Pedro observó la expresión del sheriff mientras le explicaba el hallazgo del muñeco en la pasarela. Wesley se lo quedó mirando fijamente, entornando los ojos hasta casi cerrarlos.


—Supongo que la tira adhesiva cruzando su boca significa que alguien tiene miedo de que usted sepa algo y se decida a hablar —concluyó, dirigiéndose a Paula—. ¿Es eso verdad?


—No.


—¿Ha hablado con los periodistas?


—No.


—Bien. Cuanto más sepan los medios, más escándalo montaran con todo esto.


Una camarera apareció para pedirles la orden. 


Tanto Pedro como Paula pidieron solamente café solo. El sheriff ya había terminado de comer. Alzó su vaso de té con hielo y apuró la mitad de un trago.


—Hay más —apuntó Paula cuando la camarera se hubo marchado—. Esta mañana hemos estado en el instituto donde estudié mientras estuve internada en el orfanato.


—¿Reviviendo viejos tiempos?


—No. Revisando expedientes —le explicó lo que habían encontrado, sugiriéndole de paso que los expedientes de los otros internos de Meyers Bickham también podían estar manipulados.


—La verdad, no sé muy bien qué es lo que pretenden —sentenció Wesley—, pero están interfiriendo en una investigación criminal. Si tienen alguna pista o dato adicional sobre el caso, les agradecería que lo compartieran conmigo. De lo contrario, les advierto sobre el peligro que están corriendo si continúan entrometiéndose.

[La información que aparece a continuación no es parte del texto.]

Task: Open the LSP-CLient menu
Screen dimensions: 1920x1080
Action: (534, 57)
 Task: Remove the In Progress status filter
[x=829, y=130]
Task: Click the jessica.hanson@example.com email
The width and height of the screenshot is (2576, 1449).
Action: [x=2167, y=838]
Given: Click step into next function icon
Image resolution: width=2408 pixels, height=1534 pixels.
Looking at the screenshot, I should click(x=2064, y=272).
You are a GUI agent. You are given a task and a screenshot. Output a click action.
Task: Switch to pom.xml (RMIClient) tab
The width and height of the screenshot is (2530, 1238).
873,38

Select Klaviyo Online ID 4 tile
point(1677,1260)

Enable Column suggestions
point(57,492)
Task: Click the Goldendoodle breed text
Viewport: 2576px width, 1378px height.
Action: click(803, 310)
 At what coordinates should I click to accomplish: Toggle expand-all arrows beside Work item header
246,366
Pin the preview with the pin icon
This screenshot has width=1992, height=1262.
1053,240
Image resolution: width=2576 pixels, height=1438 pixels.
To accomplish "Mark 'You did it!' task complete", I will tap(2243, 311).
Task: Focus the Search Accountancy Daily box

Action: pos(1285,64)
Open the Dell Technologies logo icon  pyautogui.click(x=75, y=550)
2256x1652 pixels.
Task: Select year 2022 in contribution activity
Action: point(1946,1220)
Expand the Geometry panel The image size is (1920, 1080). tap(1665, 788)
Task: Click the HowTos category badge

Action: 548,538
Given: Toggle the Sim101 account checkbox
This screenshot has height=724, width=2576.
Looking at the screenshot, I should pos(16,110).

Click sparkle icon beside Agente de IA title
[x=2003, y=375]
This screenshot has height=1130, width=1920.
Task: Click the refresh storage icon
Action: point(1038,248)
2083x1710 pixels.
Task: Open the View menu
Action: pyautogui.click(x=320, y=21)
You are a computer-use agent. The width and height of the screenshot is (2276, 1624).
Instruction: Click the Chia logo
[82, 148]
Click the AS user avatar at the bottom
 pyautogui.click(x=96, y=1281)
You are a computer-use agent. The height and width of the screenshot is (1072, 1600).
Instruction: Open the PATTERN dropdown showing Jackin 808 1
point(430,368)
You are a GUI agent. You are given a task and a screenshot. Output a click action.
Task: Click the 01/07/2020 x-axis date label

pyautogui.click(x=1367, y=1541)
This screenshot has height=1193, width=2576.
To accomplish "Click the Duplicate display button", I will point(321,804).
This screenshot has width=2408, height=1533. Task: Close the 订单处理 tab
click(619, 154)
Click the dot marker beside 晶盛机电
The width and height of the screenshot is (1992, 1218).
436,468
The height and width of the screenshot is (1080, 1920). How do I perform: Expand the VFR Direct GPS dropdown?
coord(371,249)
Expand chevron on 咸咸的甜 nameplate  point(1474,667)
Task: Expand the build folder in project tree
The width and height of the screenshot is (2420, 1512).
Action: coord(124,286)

—No sé qué peligro puedo correr al visitar mi antiguo instituto… —replicó Paula.


—Dejen todo este asunto en manos de la ley. Es lo único que les estoy pidiendo.


La camarera volvió con los cafés, pero resultaba obvio que el sheriff había dado por terminada la entrevista. Sacó un par de billetes y los lanzó sobre la mesa.


—Tengo que irme. Les sugiero que hagan lo mismo. Usted, amigo, vuélvase a su granja y ocúpese de sus manzanas. Yo me encargaré de la investigación. Y dado que afirma no saber nada, señora Chaves, le recomiendo que no vuelva a asomar la cabeza por aquí durante las dos próximas semanas. Para entonces, el caso ya se habrá cerrado.


—Ojalá tenga razón —comentó Paula, mientras el sheriff se dirigía ya hacia la puerta.


—Supongo que debemos esperar lo mejor.


—¿Significa eso que estás dispuesto a confiar en él?


—Para nada —respondió Pedro con tono enfático—. Bébete ese café —alzó su taza a modo de brindis—. Y salgamos de aquí en busca de una comida un poco más sana… O al menos que no nos atasque las arterias de colesterol.